Belgische jongeren en de islam

In het eerste deel van 'Belgische Jongeren en de Islam, Hoe zit dat nu precies?' schetst Hicham Abdel Gawad zijn eigen religieuze ontwikkeling. In het tweede deel behandelt hij vanuit de tien vragen van zijn leerlingen vanuit de historisch-antropologische methode - maar soms misschien wat eenzijdig.
Belgische jongeren en de islam

Het zou sterker geweest zijn als Abdel Gawad in zijn analyses meer van die diversiteit uit de islamologie had laten zien en ook alternatieve benaderingen uit de traditionele islamwetenschappen aan het licht had gebracht.

 

“De huidige islamitische theologie staat voor een echte rechtbank van de jeugd. Een rechtbank die niets aan de rede laat ontsnappen, die drogredenen niet vergeeft, die ouderen respecteert maar niet bereid is ze blindelings te volgen. (…) een rechtbank waarin de leraar islamitische godsdienst als eerste moet verschijnen”[i] Aldus de Frans-Belgische islamitische godsdienstleraar Hicham Abdel Gawad (31). In zijn boek Belgische Jongeren en de Islam, Hoe zit dat nu precies?[ii] schetst hij zijn eigen religieuze ontwikkeling en ervaringen als islamitische godsdienstleraar in België.
════
(KORTE OPDRACHT 1):
Beantwoord de volgende vragen over het artikel over Belgische jongeren en de islam.
(a) Hoe oud is Hicham Abdel Gawad volgens het artikel?
(b) Als wat wordt Hicham Abdel Gawad in het artikel omschreven?
(c) Wat schetst hij in het eerste deel van zijn boek?
(KORTE OPDRACHT 2):
Geef letterlijk het gedeelte van het artikel over Belgische jongeren en de islam weer dat begint met de woorden "In het eerste" en eindigt met "misschien wat eenzijdig.".
(KORTE OPDRACHT 3):
Ga verder met het artikel over Belgische jongeren en de islam vanaf het punt waar het ophoudt.
Het materiaal dat hierna volgt, heeft niets met het artikel te maken.

(VERZAMELD MATERIAAL):
════
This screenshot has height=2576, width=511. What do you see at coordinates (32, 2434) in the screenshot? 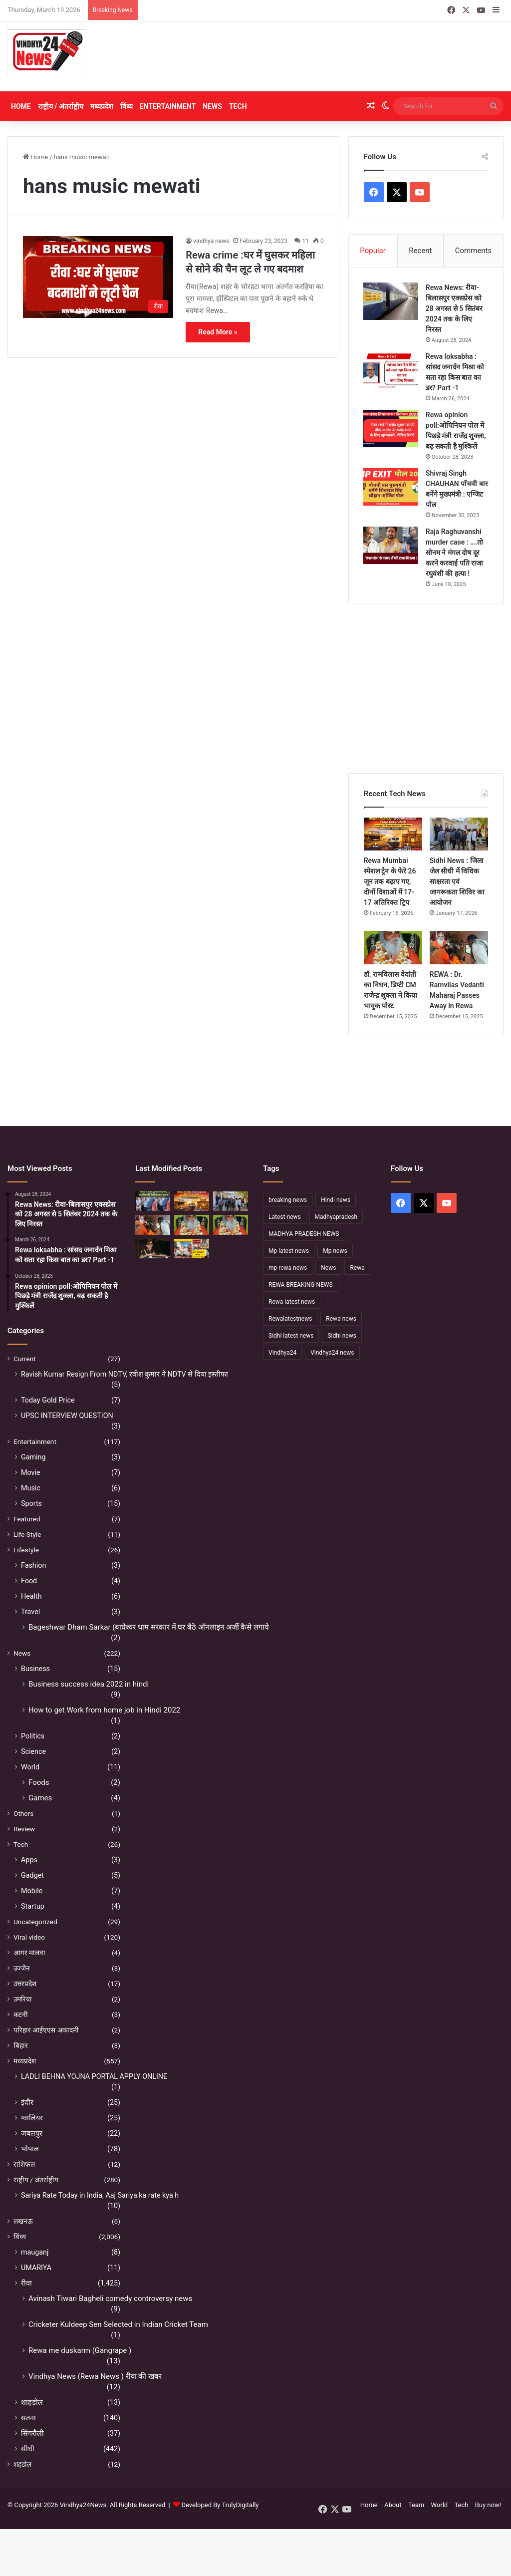
I see `सिंगरौली` at bounding box center [32, 2434].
════
(JUIST ANTWOORD 1):
(a) Hij is 31 jaar.
(b) Hij wordt omschreven als Frans-Belgische islamitische godsdienstleraar.
(c) Hij schetst er zijn eigen religieuze ontwikkeling.

(JUIST ANTWOORD 2):
In het eerste deel van 'Belgische Jongeren en de Islam, Hoe zit dat nu precies?' schetst Hicham Abdel Gawad zijn eigen religieuze ontwikkeling. In het tweede deel behandelt hij vanuit de tien vragen van zijn leerlingen vanuit de historisch-antropologische methode - maar soms misschien wat eenzijdig.

(JUIST ANTWOORD 3):
De in Frankrijk geboren en getogen godsdienstleraar Hicham Abdel Gawad riep in 2016 op tot modernisering van het (Waalse) leerplan islamitische godsdienst.[iii] Een jaar later moest hij zijn werkzaamheden als leerkracht echter stopzetten. Naar eigen zeggen vanwege zijn “progressieve visie” op de islam.[iv] In het eerste deel van bovengenoemd boek geeft hij een interessante inkijk in zijn persoonlijke religieuze ontwikkeling die hem tot deze visie heeft gebracht. Opgroeiend in een gelovig doch niet praktiserend islamitisch gezin dwingt een ervaring op de speelplaats van zijn basisschool hem al vroeg tot levensbeschouwelijke reflectie. Na een boeiende internetzoektocht – die hem in contact brengt met het salafisme en apologetische benaderingen van de islam, maar ook met een veelheid aan andere levensbeschouwingen – raakt hij dankzij een persoonlijke ontmoeting met een kritische moslim geïnteresseerd in academische en kritische benaderingen van de islam. Uiteindelijk besluit Abdel Gawad er echt werk van te maken, en met zijn studie elektronica te stoppen om islam en godsdienstwetenschap te studeren aan een Belgische universiteit. Abdel Gawad wordt uiteindelijk leerkracht islamitische godsdienst op een middelbare school, waar hij vanuit zijn academische kennis en persoonlijke ervaringen bruggen probeert te slaan naar de leefwereld van de leerlingen.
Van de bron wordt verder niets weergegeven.